Dataset extract –
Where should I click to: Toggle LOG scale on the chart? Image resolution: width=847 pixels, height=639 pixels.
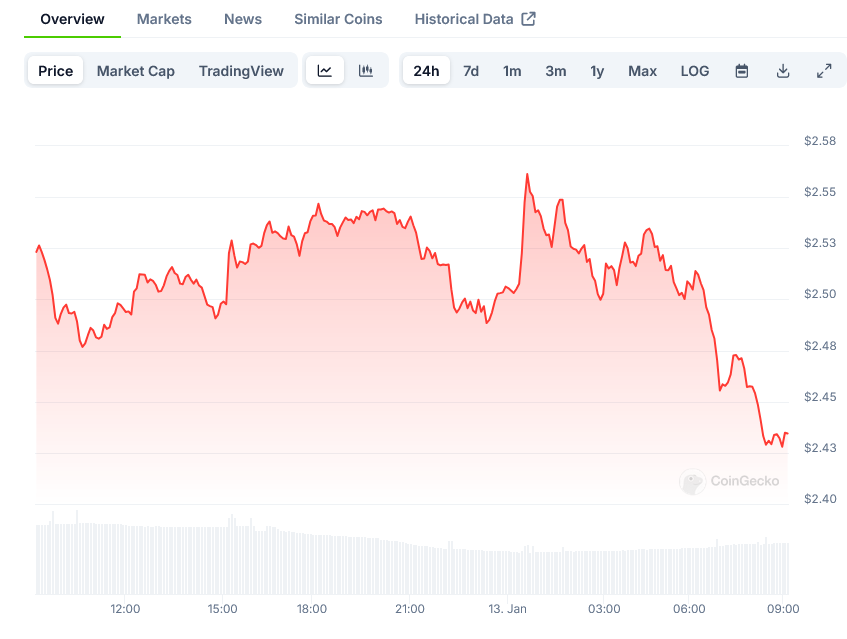(x=695, y=71)
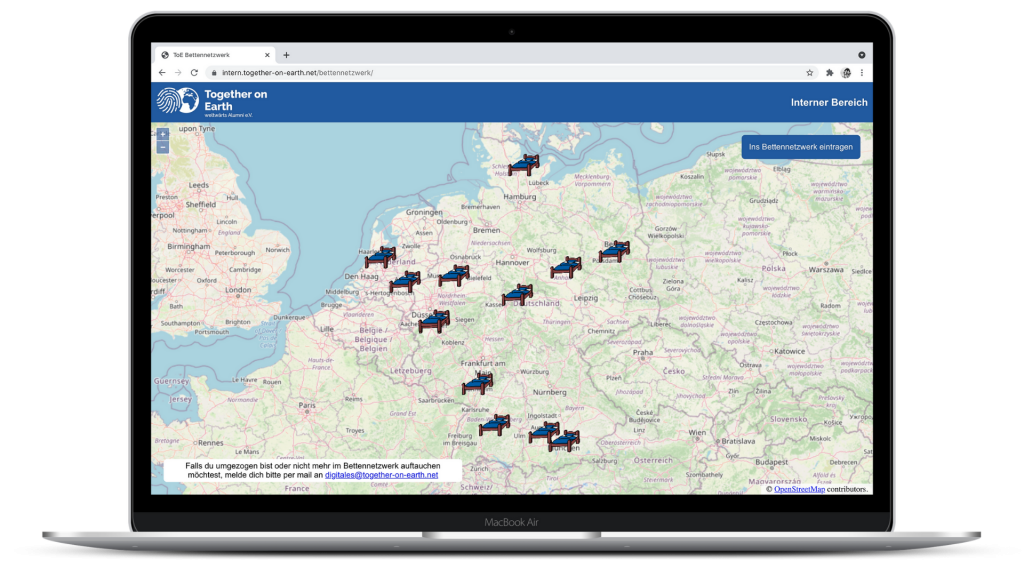Zoom in on the map

coord(163,134)
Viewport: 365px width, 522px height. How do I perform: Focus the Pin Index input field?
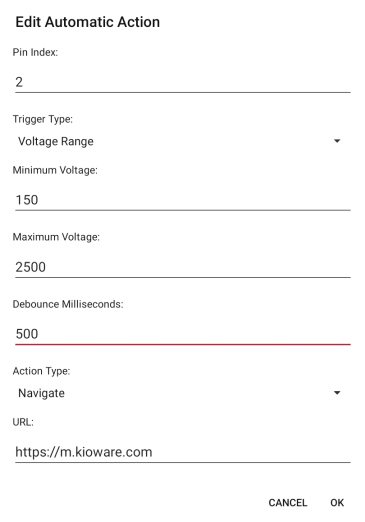183,82
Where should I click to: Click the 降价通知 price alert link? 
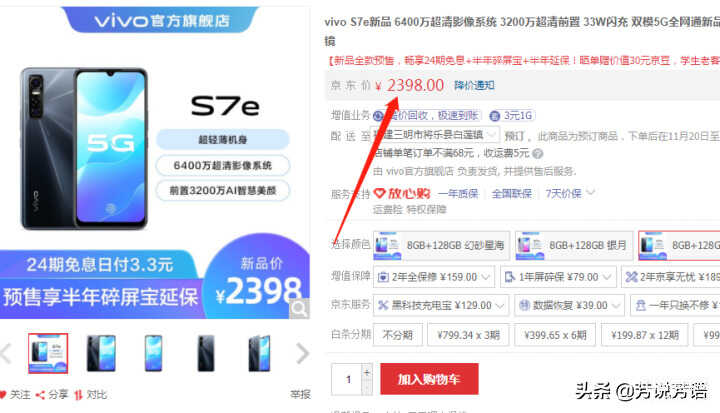click(x=474, y=85)
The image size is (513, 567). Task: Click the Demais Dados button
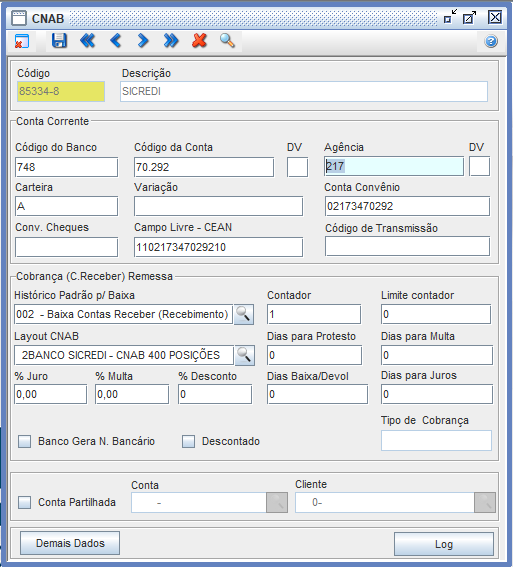[70, 543]
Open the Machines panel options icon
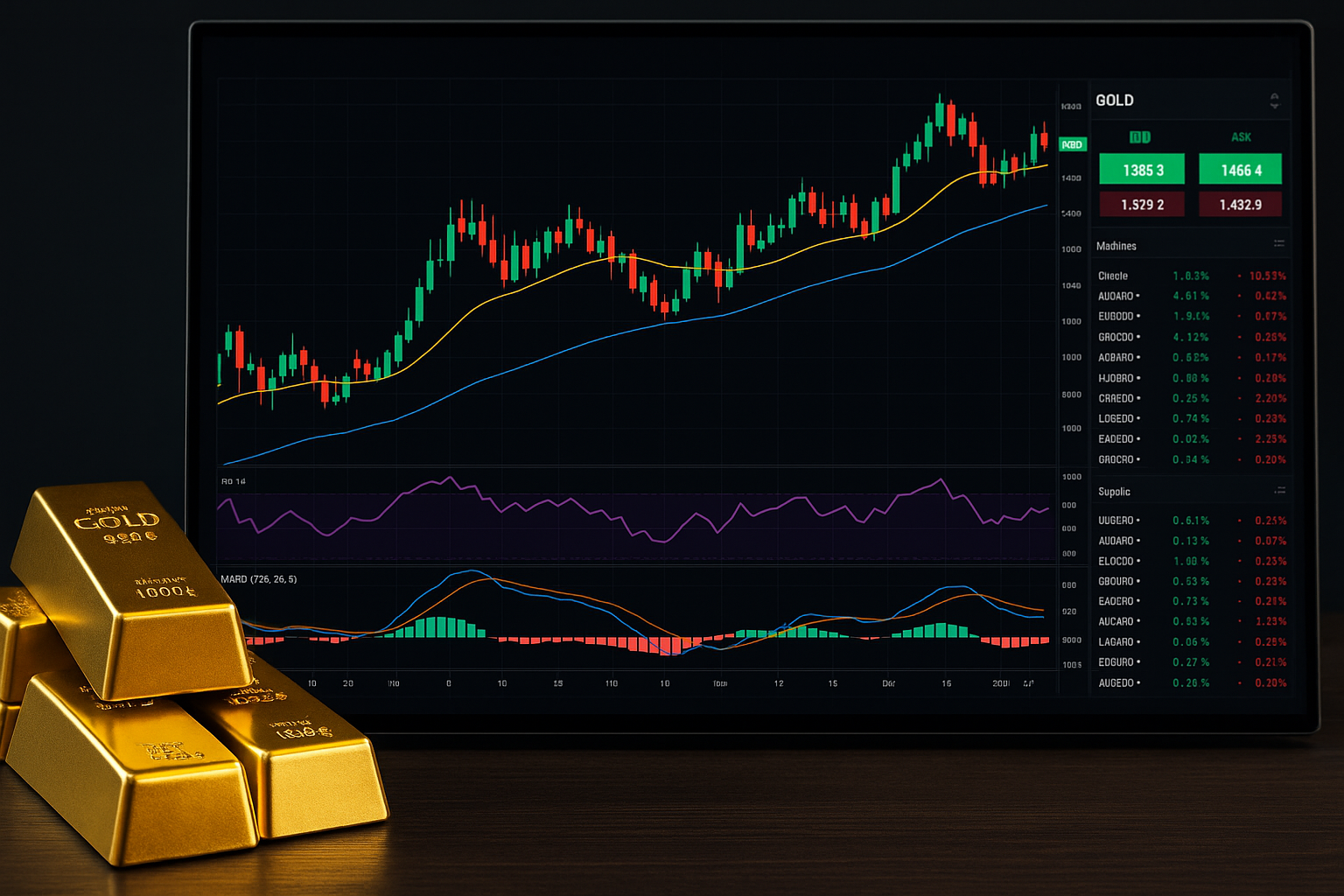1344x896 pixels. click(x=1278, y=244)
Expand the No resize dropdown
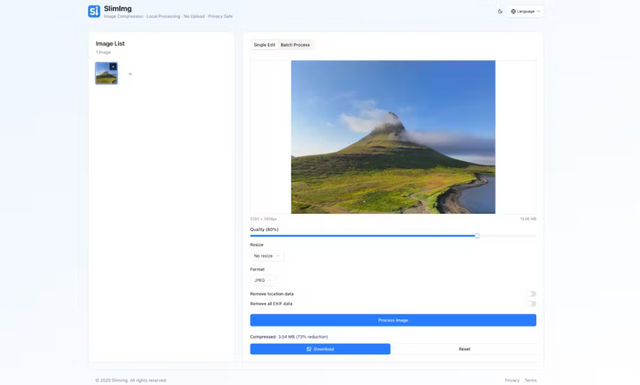 (267, 256)
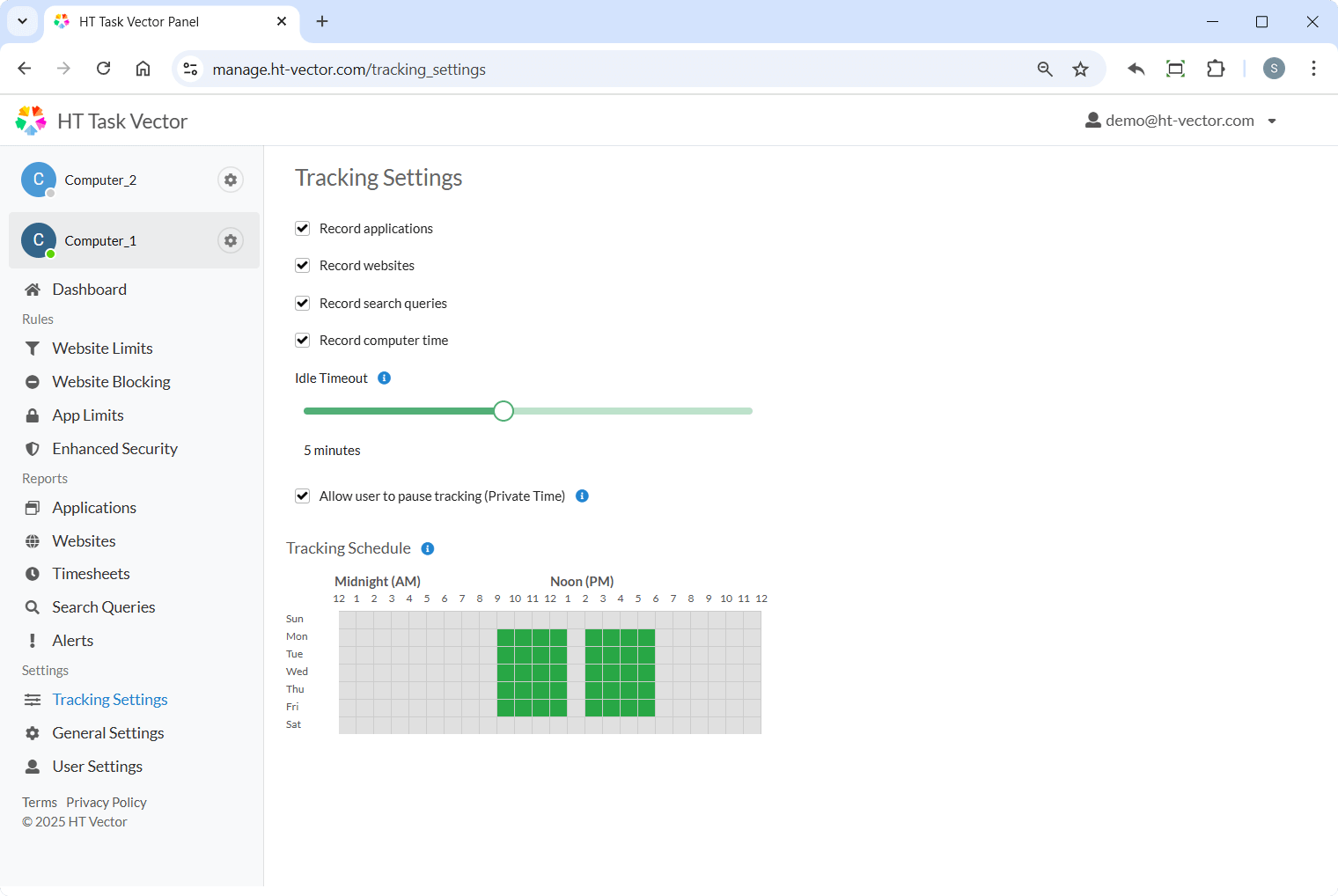Go to the Dashboard

(90, 289)
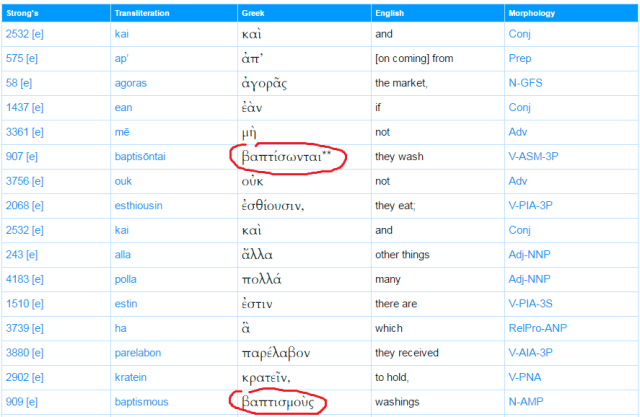This screenshot has width=640, height=417.
Task: Click the Greek word παρέλαβον
Action: pyautogui.click(x=276, y=354)
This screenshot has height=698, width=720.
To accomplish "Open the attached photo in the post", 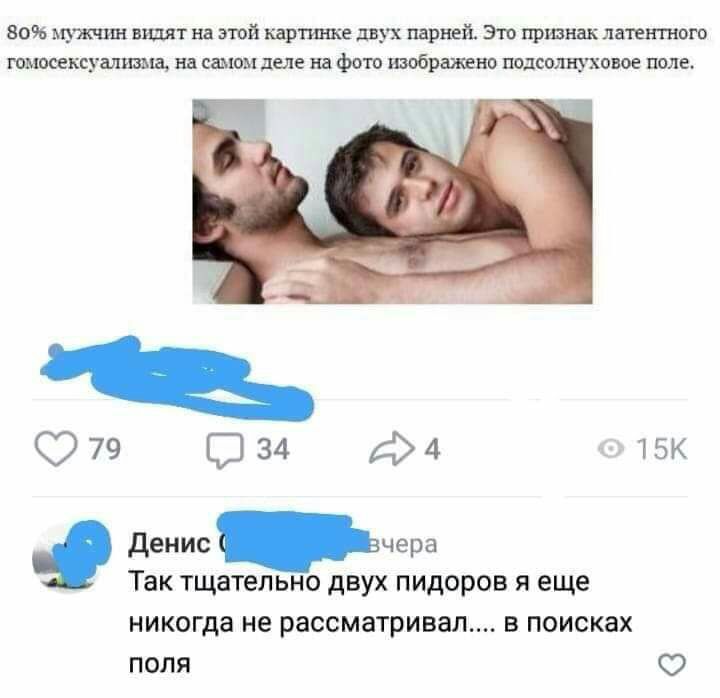I will [x=392, y=202].
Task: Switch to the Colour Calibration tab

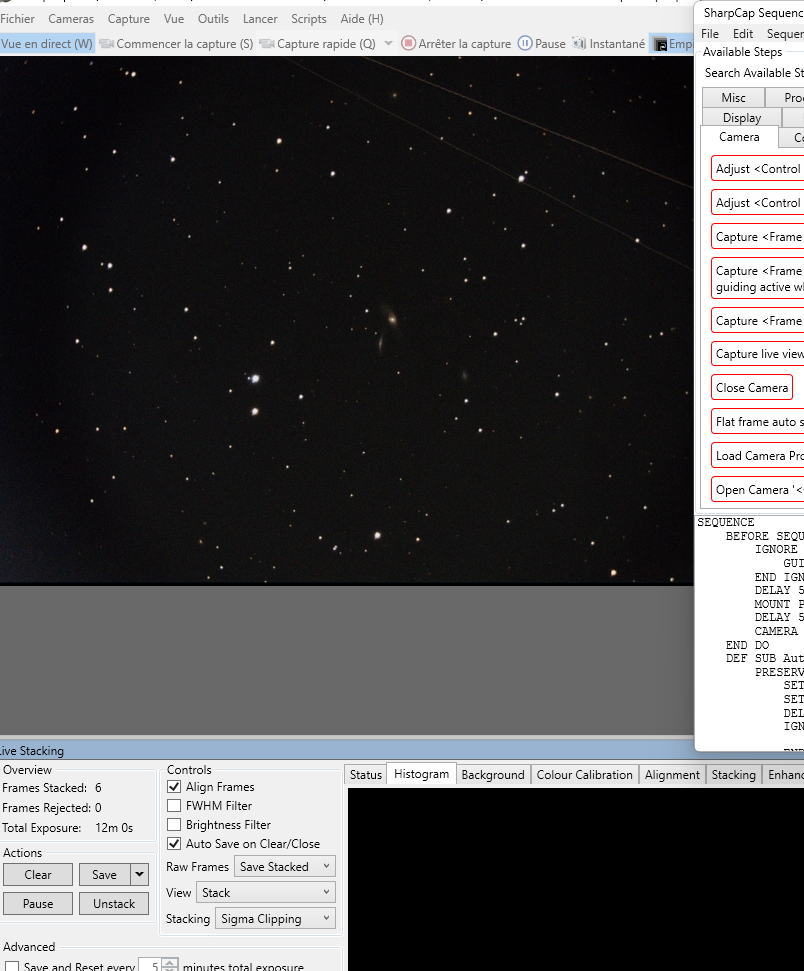Action: pos(584,775)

What is needed – From the material above, output only the span of lines that starts at the one containing "The image size" and finishes at the one containing "This screenshot has height=698, width=720.", word for word and free of pictures.

Result for this task –
The image size is (513, 567). Task: Click the Demais Dados button
[70, 543]
Open the Machines panel options icon
1344x896 pixels. click(x=1278, y=244)
Expand the No resize dropdown
 (267, 256)
Go to the Dashboard

(90, 289)
This screenshot has width=640, height=417.
Task: Click the Greek word παρέλαβον
Action: pyautogui.click(x=276, y=354)
This screenshot has height=698, width=720.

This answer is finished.